Stanislau Shushkevich invited to Lithuania’s Independence Day
- 9.03.2010, 11:19
The Seimas of Lithuania sent invitation to first head of independent Belarus Stanislau Shushkevich to attend solemn commemoration in Vilnius on March 11.
“I have a direct bearing to the historic events in Lithuania. I was the first deputy chairman of the Supreme Council of Belarus in 1990. We have debates in the parliament on how the events in the neighbouring country should be regarded. The Supreme Council sent a delegation to Vilnius that was headed by me.
I was in the besieged parliament. There is my photo on the exhibition stand in the Seimas. I know most the MPs who signed the Act of Independence of Lithuania. We know each other for a long time, we have common approaches and views on the Molotov–Ribbentrop Pact, the beginning of the WWII. I am proud to be invited to the March 11 celebration by the Seimas of Lithuania,” Stanislau Shushkevich, the former chairman of the Supreme Council of Belarus, told in an interview to charter97.org.
Recollecting the events taken place 20 years ago, the politician said: “I will never forget how I was taken to the besieged Seimas through a labyrinth: it was like in films when people are being guarded to concentrated camps. There was an uprising in January, some people were killed... We laid flowers to graves of the killed heroes. Lithuania won its independence by means of human losses.

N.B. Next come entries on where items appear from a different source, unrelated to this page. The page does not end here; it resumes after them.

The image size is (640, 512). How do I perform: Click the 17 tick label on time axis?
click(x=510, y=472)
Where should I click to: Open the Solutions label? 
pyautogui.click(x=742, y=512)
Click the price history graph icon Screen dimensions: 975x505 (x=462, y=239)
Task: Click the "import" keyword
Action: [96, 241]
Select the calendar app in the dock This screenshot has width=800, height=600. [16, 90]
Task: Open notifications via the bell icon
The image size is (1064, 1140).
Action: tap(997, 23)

There three opinions in our delegation. I had a moderate opinion, historian Hrytskevich supported the Lithuanian MPs (as a historian, he understood the situation), MPs war veteran Sharapau thought the Communist Party of Lithuanian was right. But we all agreed that the Lithuanian MPs were right to have signed the Act of Independence. People of Lithuania won the right to be free,” Stanislau Shushkevich said.